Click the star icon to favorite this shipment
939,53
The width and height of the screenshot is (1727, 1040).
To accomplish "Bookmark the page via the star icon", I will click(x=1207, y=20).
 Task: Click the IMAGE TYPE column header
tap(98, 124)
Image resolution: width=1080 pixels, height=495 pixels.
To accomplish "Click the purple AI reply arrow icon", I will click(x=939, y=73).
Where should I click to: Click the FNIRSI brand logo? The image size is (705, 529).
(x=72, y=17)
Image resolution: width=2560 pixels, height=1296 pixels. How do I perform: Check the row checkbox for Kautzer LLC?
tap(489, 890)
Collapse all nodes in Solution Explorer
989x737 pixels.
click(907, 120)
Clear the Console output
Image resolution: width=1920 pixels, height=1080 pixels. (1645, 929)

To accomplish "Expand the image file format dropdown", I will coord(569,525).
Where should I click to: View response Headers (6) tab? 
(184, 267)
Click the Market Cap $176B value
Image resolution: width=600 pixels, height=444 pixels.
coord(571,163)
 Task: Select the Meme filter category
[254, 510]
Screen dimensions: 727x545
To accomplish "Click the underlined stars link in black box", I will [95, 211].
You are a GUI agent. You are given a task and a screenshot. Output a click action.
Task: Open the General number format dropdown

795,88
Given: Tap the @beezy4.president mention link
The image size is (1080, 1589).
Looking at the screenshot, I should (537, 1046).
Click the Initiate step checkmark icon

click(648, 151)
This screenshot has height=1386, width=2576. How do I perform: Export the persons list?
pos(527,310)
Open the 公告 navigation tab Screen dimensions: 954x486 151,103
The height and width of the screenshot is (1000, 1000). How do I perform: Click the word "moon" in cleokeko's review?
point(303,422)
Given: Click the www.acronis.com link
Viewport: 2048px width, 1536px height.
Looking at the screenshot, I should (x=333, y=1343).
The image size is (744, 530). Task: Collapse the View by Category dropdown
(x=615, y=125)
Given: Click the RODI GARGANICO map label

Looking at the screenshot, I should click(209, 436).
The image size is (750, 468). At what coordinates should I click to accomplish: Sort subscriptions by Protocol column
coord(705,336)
----------------------------------------
*Brief*
Rewrite the lines starting at the one containing "Image resolution: width=1080" and ending at the one containing "I will coord(569,525).", with "purple" replaced by "green" and everything else left unchanged.

*Output of the task*
Image resolution: width=1080 pixels, height=495 pixels.
To accomplish "Click the green AI reply arrow icon", I will click(x=939, y=73).
Where should I click to: Click the FNIRSI brand logo? The image size is (705, 529).
(x=72, y=17)
Image resolution: width=2560 pixels, height=1296 pixels. How do I perform: Check the row checkbox for Kautzer LLC?
tap(489, 890)
Collapse all nodes in Solution Explorer
989x737 pixels.
click(907, 120)
Clear the Console output
Image resolution: width=1920 pixels, height=1080 pixels. (1645, 929)

To accomplish "Expand the image file format dropdown", I will coord(569,525).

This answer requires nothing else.